(begin)

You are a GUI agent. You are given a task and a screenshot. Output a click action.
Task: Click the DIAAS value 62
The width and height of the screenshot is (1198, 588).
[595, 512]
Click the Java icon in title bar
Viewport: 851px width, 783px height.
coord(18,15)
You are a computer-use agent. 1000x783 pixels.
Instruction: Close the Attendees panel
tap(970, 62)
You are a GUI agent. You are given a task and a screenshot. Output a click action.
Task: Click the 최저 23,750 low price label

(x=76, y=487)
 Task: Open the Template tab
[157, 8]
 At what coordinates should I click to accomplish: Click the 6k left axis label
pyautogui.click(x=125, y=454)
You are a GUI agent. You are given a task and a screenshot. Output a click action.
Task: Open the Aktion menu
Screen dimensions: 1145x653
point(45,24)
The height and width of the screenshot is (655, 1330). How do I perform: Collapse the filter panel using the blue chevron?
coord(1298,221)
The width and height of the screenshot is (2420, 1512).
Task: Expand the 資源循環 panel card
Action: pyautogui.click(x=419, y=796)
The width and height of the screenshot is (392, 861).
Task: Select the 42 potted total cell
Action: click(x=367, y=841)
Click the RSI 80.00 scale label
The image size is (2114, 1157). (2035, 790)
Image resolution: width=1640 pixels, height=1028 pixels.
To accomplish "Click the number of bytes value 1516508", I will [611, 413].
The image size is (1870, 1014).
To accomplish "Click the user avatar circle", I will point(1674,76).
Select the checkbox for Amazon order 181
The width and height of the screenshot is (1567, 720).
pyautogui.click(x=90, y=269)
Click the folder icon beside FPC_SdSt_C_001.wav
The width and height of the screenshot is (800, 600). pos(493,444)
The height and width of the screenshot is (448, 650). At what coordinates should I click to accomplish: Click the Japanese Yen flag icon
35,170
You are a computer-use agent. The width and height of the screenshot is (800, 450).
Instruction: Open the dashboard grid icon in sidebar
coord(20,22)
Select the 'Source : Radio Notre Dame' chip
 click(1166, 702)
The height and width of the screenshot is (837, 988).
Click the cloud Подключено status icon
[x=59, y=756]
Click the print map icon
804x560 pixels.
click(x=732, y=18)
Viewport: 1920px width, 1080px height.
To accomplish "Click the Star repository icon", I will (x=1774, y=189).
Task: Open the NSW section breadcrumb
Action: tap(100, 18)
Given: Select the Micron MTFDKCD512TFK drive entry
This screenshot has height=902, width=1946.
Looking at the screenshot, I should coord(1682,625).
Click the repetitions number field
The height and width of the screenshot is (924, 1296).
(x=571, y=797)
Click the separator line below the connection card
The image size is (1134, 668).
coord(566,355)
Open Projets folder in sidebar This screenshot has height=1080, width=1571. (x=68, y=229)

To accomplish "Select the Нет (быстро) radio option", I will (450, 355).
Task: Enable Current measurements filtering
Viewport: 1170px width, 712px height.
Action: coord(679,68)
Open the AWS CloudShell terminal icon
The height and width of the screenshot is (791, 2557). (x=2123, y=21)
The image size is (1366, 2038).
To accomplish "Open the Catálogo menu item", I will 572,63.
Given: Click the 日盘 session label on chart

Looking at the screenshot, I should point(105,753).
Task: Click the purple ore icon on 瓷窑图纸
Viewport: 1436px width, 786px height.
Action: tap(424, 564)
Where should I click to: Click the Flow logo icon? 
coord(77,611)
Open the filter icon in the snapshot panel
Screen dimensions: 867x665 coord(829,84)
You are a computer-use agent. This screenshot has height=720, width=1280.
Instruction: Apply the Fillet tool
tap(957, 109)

(end)

Short task>
Copy all of the records above word for word.

Task solution>
You are a GUI agent. You are given a task and a screenshot. Output a click action.
Task: Click the DIAAS value 62
The width and height of the screenshot is (1198, 588).
[595, 512]
Click the Java icon in title bar
Viewport: 851px width, 783px height.
coord(18,15)
You are a computer-use agent. 1000x783 pixels.
Instruction: Close the Attendees panel
tap(970, 62)
You are a GUI agent. You are given a task and a screenshot. Output a click action.
Task: Click the 최저 23,750 low price label

(x=76, y=487)
 Task: Open the Template tab
[157, 8]
 At what coordinates should I click to accomplish: Click the 6k left axis label
pyautogui.click(x=125, y=454)
You are a GUI agent. You are given a task and a screenshot. Output a click action.
Task: Open the Aktion menu
Screen dimensions: 1145x653
point(45,24)
The height and width of the screenshot is (655, 1330). How do I perform: Collapse the filter panel using the blue chevron?
coord(1298,221)
The width and height of the screenshot is (2420, 1512).
Task: Expand the 資源循環 panel card
Action: pyautogui.click(x=419, y=796)
The width and height of the screenshot is (392, 861).
Task: Select the 42 potted total cell
Action: click(x=367, y=841)
Click the RSI 80.00 scale label
The image size is (2114, 1157). (2035, 790)
Image resolution: width=1640 pixels, height=1028 pixels.
To accomplish "Click the number of bytes value 1516508", I will [611, 413].
The image size is (1870, 1014).
To accomplish "Click the user avatar circle", I will point(1674,76).
Select the checkbox for Amazon order 181
The width and height of the screenshot is (1567, 720).
pyautogui.click(x=90, y=269)
Click the folder icon beside FPC_SdSt_C_001.wav
The width and height of the screenshot is (800, 600). pos(493,444)
The height and width of the screenshot is (448, 650). At what coordinates should I click to accomplish: Click the Japanese Yen flag icon
35,170
You are a computer-use agent. The width and height of the screenshot is (800, 450).
Instruction: Open the dashboard grid icon in sidebar
coord(20,22)
Select the 'Source : Radio Notre Dame' chip
 click(1166, 702)
The height and width of the screenshot is (837, 988).
Click the cloud Подключено status icon
[x=59, y=756]
Click the print map icon
804x560 pixels.
click(x=732, y=18)
Viewport: 1920px width, 1080px height.
To accomplish "Click the Star repository icon", I will (x=1774, y=189).
Task: Open the NSW section breadcrumb
Action: tap(100, 18)
Given: Select the Micron MTFDKCD512TFK drive entry
This screenshot has height=902, width=1946.
Looking at the screenshot, I should coord(1682,625).
Click the repetitions number field
The height and width of the screenshot is (924, 1296).
(x=571, y=797)
Click the separator line below the connection card
The image size is (1134, 668).
coord(566,355)
Open Projets folder in sidebar This screenshot has height=1080, width=1571. (x=68, y=229)

To accomplish "Select the Нет (быстро) radio option", I will (450, 355).
Task: Enable Current measurements filtering
Viewport: 1170px width, 712px height.
Action: coord(679,68)
Open the AWS CloudShell terminal icon
The height and width of the screenshot is (791, 2557). (x=2123, y=21)
The image size is (1366, 2038).
To accomplish "Open the Catálogo menu item", I will 572,63.
Given: Click the 日盘 session label on chart

Looking at the screenshot, I should point(105,753).
Task: Click the purple ore icon on 瓷窑图纸
Viewport: 1436px width, 786px height.
Action: tap(424, 564)
Where should I click to: Click the Flow logo icon? 
coord(77,611)
Open the filter icon in the snapshot panel
Screen dimensions: 867x665 coord(829,84)
You are a computer-use agent. This screenshot has height=720, width=1280.
Instruction: Apply the Fillet tool
tap(957, 109)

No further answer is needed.